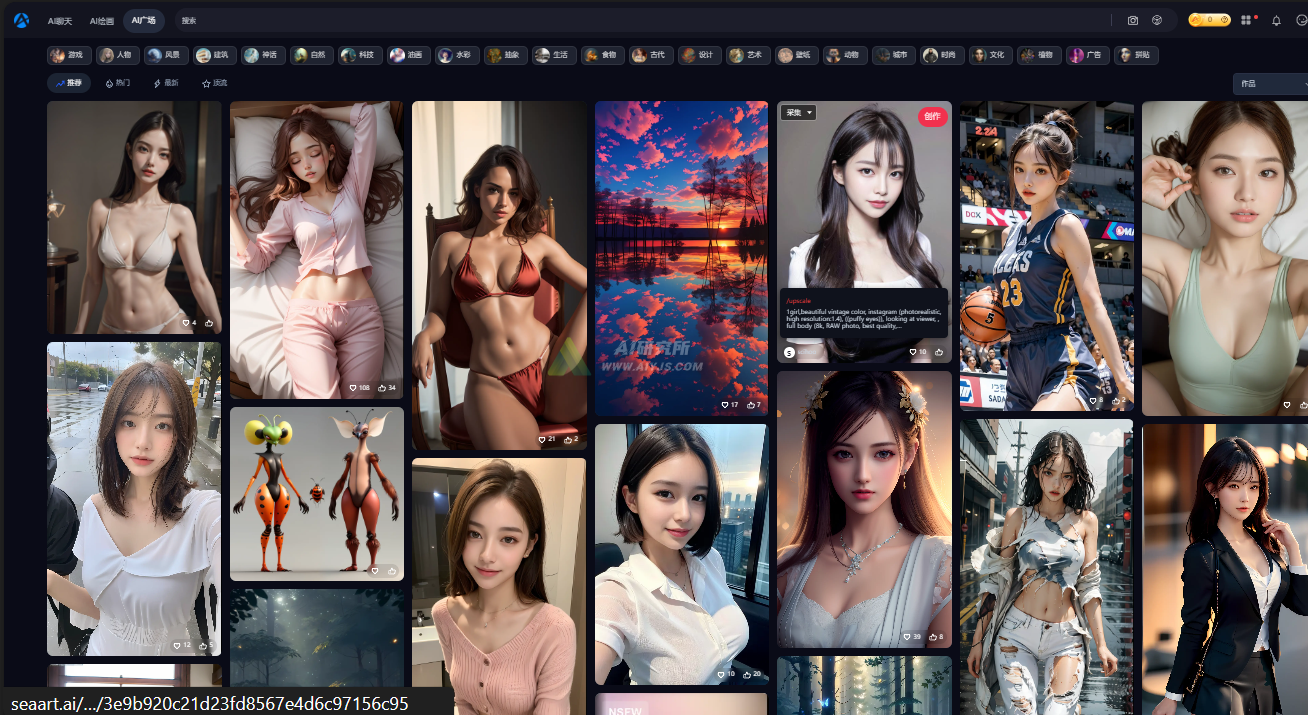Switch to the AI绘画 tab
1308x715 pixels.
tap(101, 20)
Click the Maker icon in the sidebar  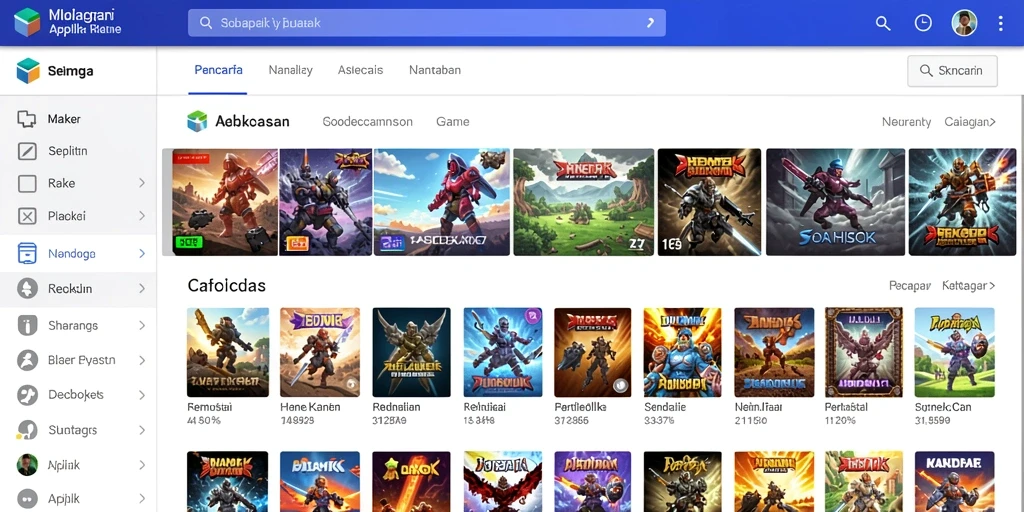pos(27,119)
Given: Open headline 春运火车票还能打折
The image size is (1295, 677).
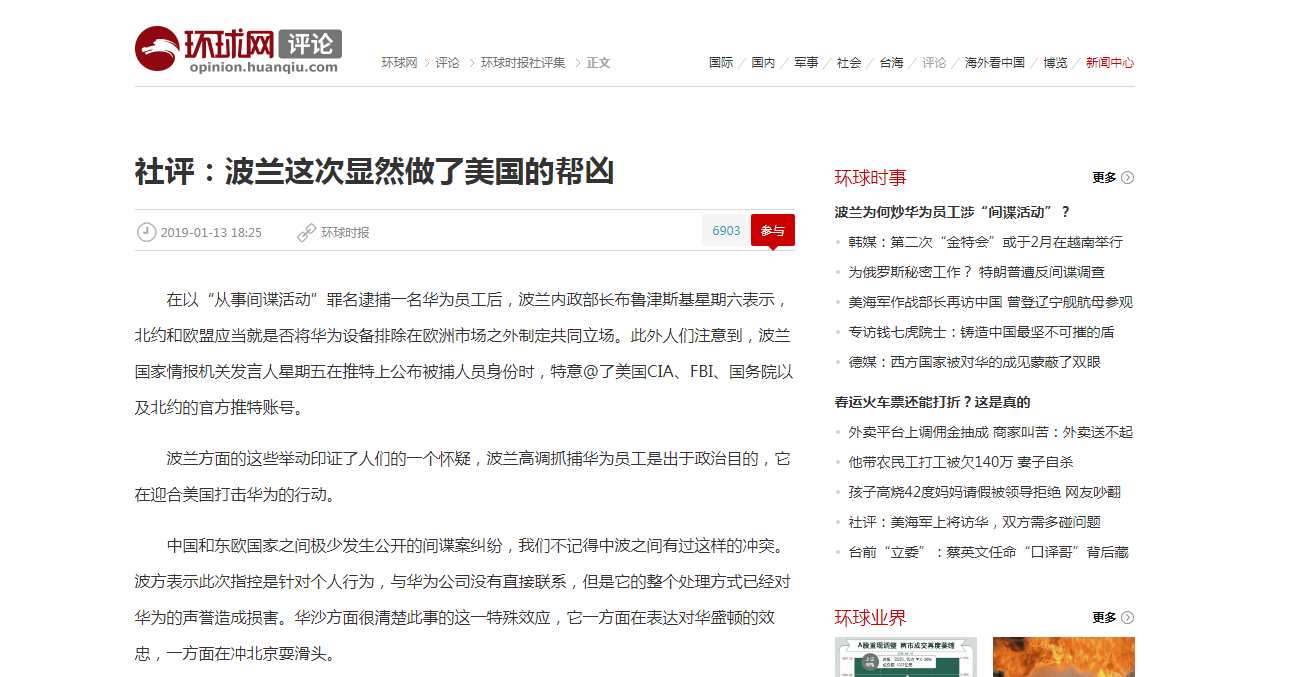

□ □ □ □ □ □ □

» Stated exercise: Rewrite the material from the line with "Given: Open headline 春运火车票还能打折" through the end, renaming "image size" to "screen size" and changing nothing else. Leave out the pictures.

» Finished answer:
Given: Open headline 春运火车票还能打折
The screen size is (1295, 677).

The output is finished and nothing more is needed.